Adams and Keen Company

Adams & Keen, Factory. Image provided by Historical Society of Pennsylvania

934 American St.

Adams and Keen was one of four leather manufacturers in Northern Liberties in the second half of the 19th century, and kept a showroom at 5th and Arch Streets in Center City. In 1859, Philadelphia boasted 25 morocco leather factories and produced more leather than any other American city. Nearby Liberty Lands Park is on the site of the old Burk Brothers Tannery. Joseph Johnson and Company Morocco Factory was at West Jefferson and Mascher, one of several leather manufacturers in Kensington. Goatskins were imported from India, treated in Philadelphia and shipped on to other urban centers for manufacture.

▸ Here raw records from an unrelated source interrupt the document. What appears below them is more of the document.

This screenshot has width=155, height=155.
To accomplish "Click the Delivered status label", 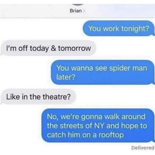I will click(x=143, y=148).
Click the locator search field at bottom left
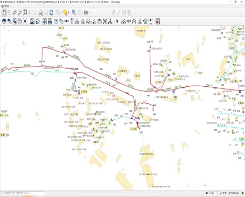The image size is (245, 197). pyautogui.click(x=23, y=193)
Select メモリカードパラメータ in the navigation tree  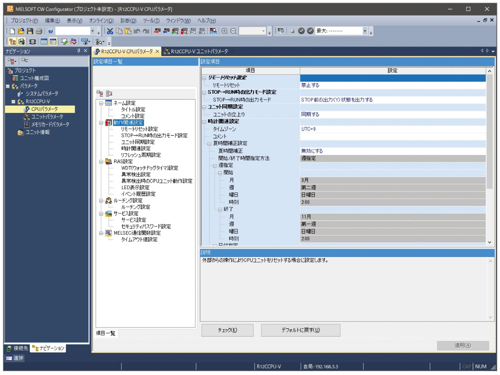coord(50,125)
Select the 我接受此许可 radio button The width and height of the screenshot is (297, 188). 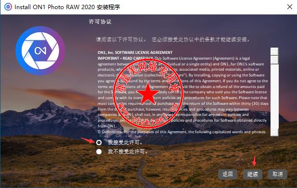(x=99, y=142)
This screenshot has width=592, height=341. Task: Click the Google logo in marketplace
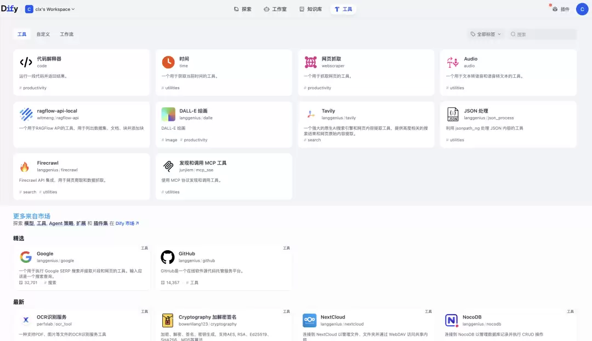26,257
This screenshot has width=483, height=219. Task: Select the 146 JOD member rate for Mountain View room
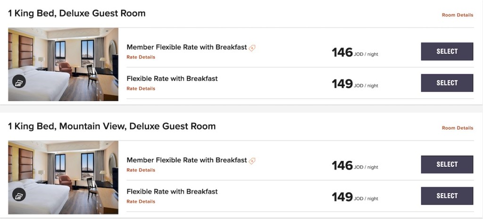pos(447,164)
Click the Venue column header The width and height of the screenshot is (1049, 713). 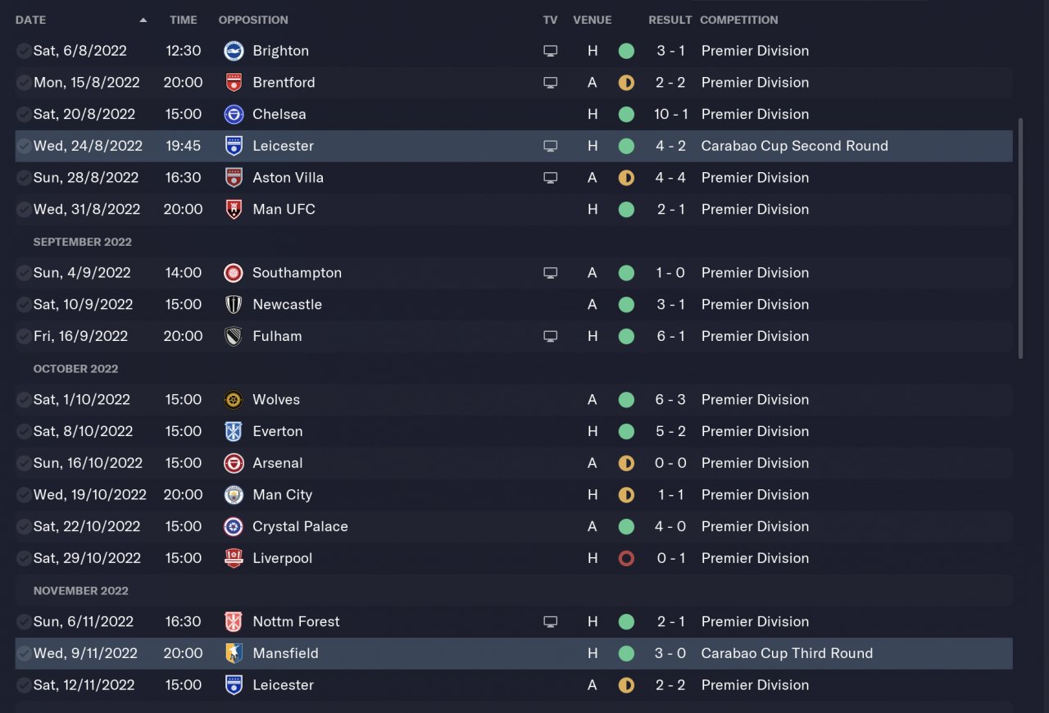tap(592, 20)
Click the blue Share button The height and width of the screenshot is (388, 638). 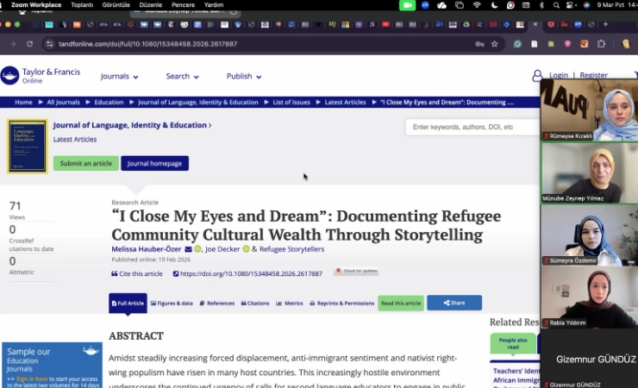point(453,304)
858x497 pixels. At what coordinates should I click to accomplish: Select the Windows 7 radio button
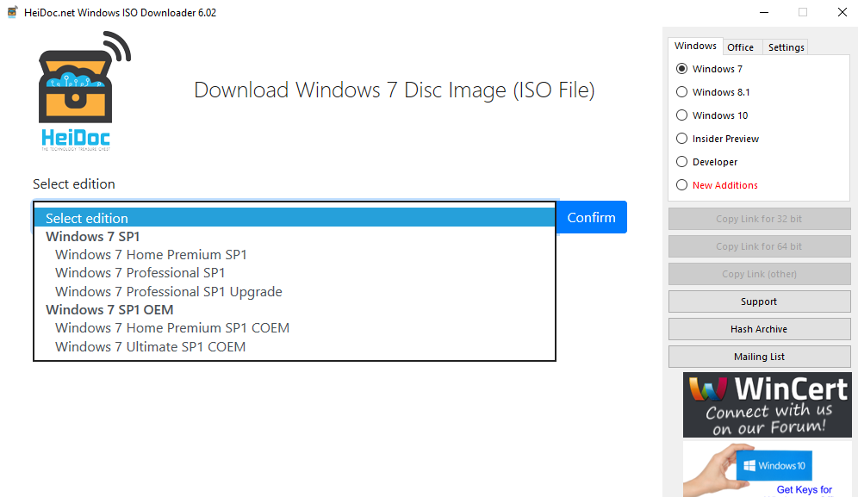pos(681,69)
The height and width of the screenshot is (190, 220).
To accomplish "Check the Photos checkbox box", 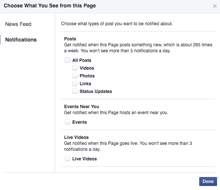I will 75,76.
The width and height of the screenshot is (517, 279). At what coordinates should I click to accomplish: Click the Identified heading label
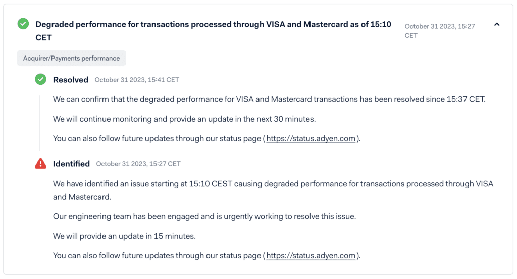coord(71,164)
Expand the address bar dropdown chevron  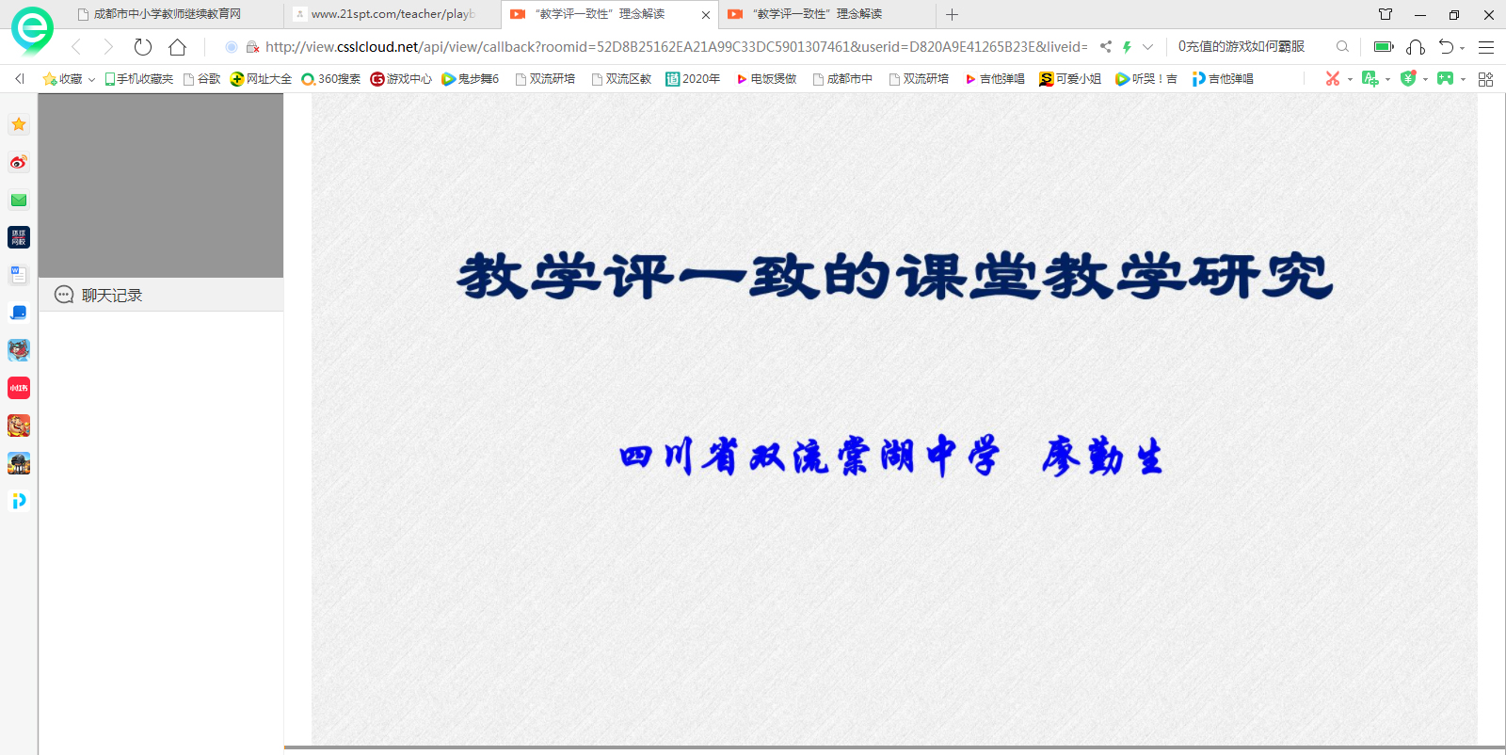tap(1147, 47)
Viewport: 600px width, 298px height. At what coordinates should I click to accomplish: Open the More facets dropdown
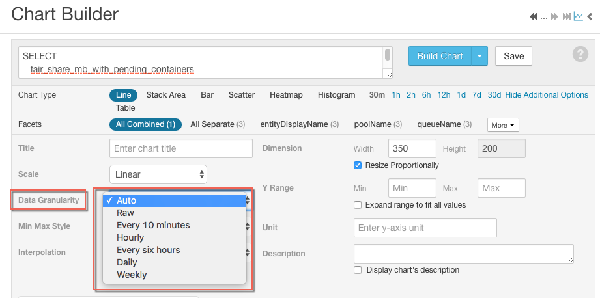(503, 124)
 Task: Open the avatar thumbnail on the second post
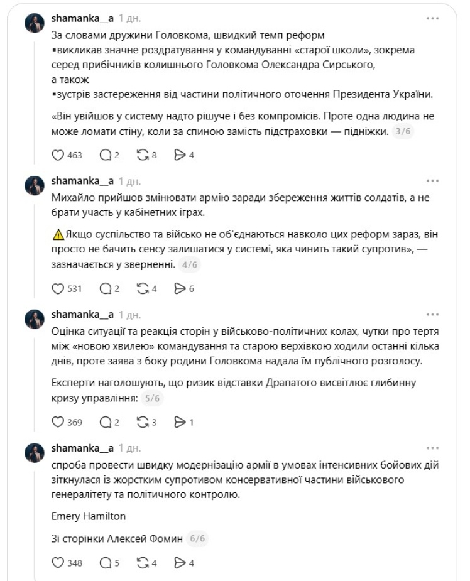35,186
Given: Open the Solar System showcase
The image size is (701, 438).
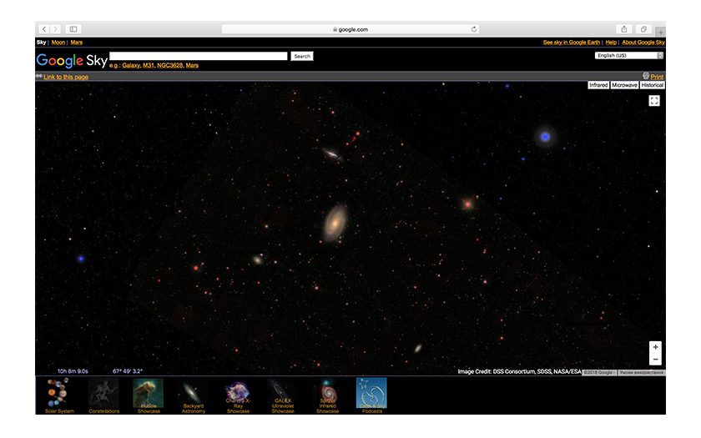Looking at the screenshot, I should point(58,393).
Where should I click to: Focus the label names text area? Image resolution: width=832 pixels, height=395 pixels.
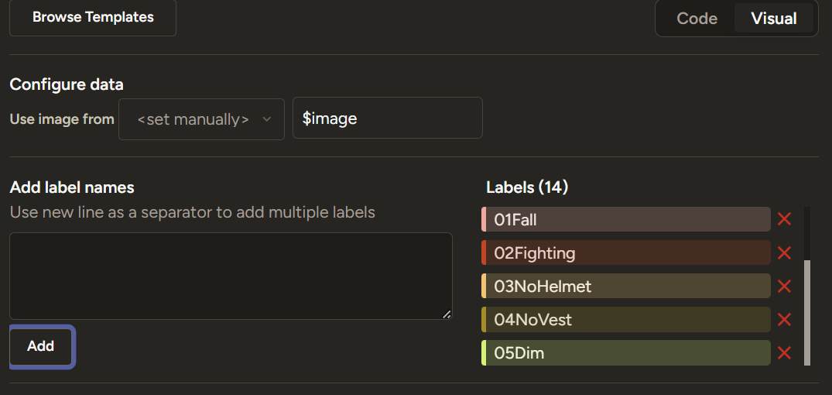(231, 276)
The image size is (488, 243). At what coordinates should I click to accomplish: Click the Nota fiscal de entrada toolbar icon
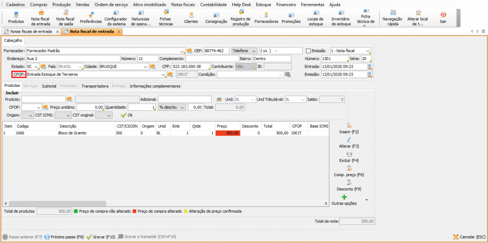point(41,14)
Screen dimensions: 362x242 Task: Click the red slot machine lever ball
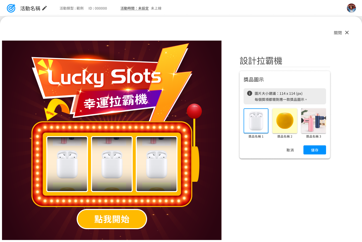pyautogui.click(x=194, y=111)
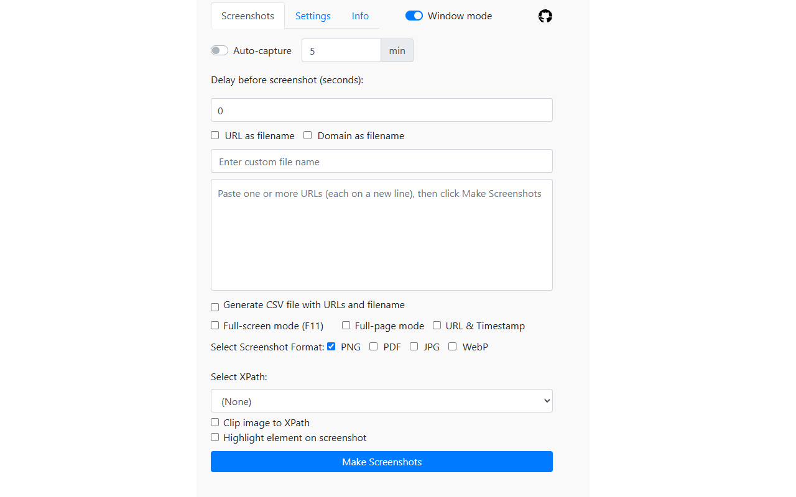Open the Info tab
This screenshot has height=497, width=796.
pos(360,16)
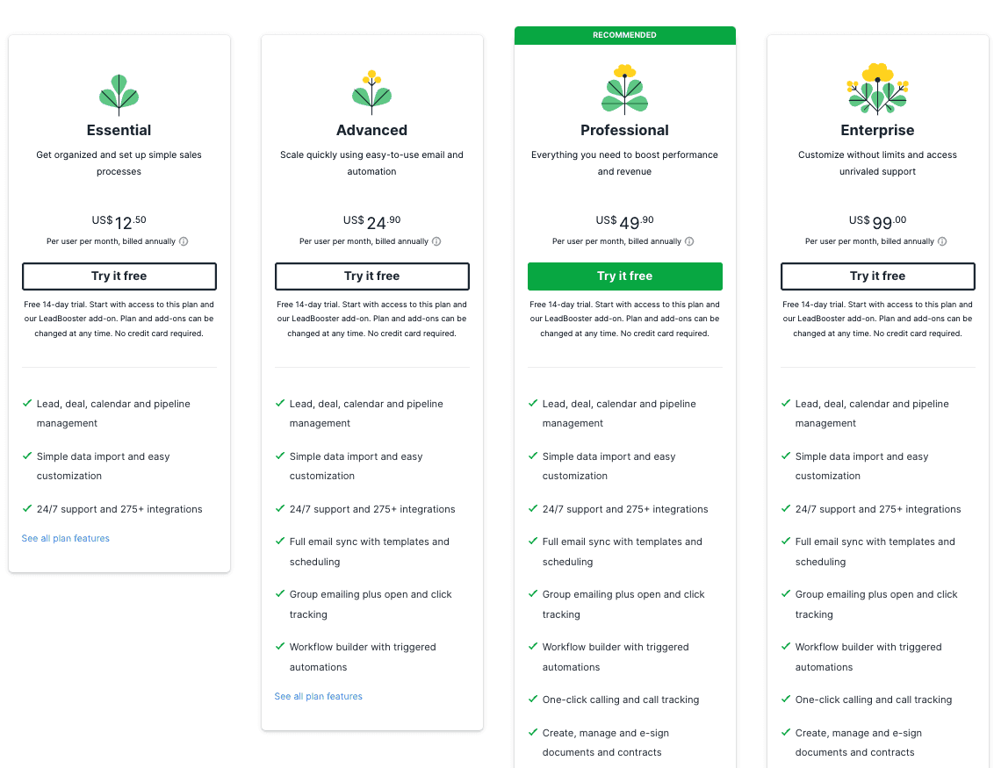Viewport: 994px width, 768px height.
Task: Open billing info icon under Essential price
Action: 184,241
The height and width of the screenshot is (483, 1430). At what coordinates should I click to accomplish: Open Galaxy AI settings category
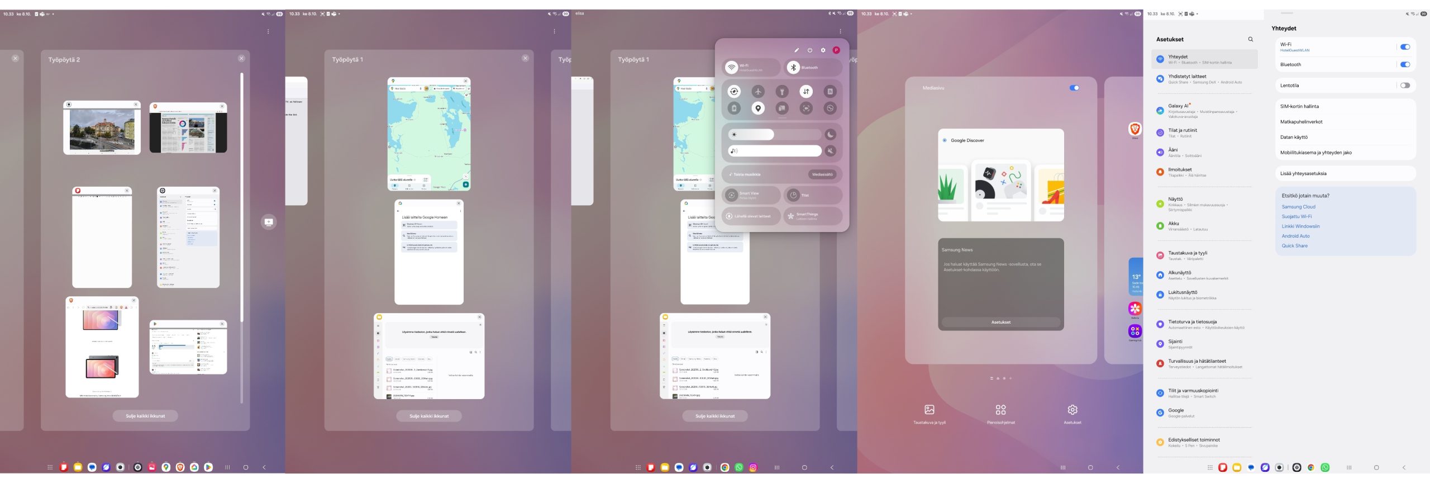point(1178,106)
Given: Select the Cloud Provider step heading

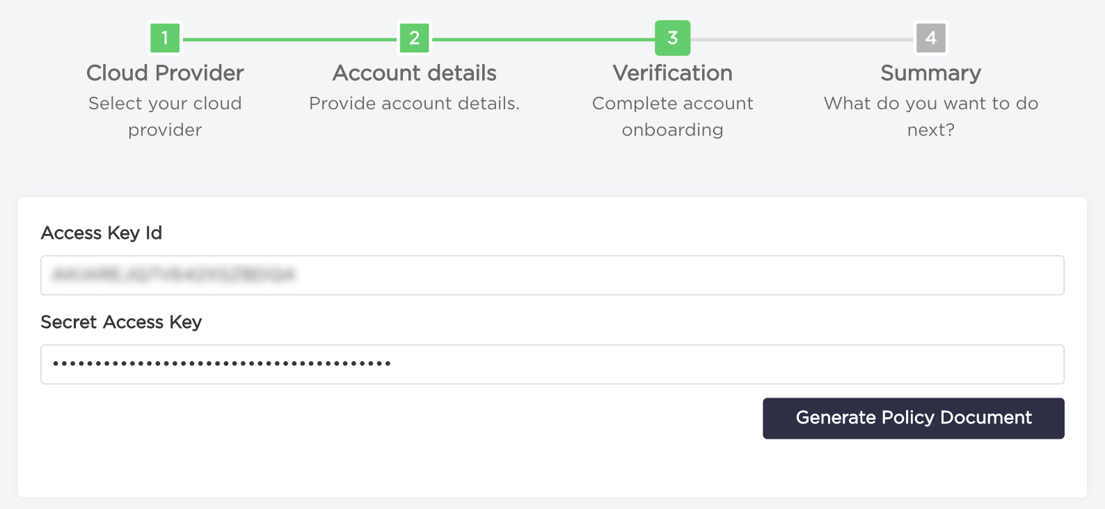Looking at the screenshot, I should (164, 72).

By the 1860s, Philadelphia supplied nearly every major American city with morocco leather.

The city known as the "Workshop of the World" was also a major producer of rougher hides and of kid skin, the soft leather used for fine handbags, gloves, and shoes. Most of these tanneries were located in the industrial hubs of Northern Liberties and Kensington.

Between 1910 and 1915, 26 percent of Pennsylvania's leather and rubber goods workers were foreign born, and Slavs dominated the tanning and curing sector of leather manufacture. Leather production was a notoriously hazardous and noxious ordeal for both workers and neighbors. The toxic atmosphere on the factory floor meant that the leather industry had high staff turnover—most men could not stand the conditions for very long. The many chemical processes involved in tanning and dyeing leather hides emitted a foul stench for blocks, and older residents of Northern Liberties can still recall the pungent odor of the tanneries permeating the neighborhood.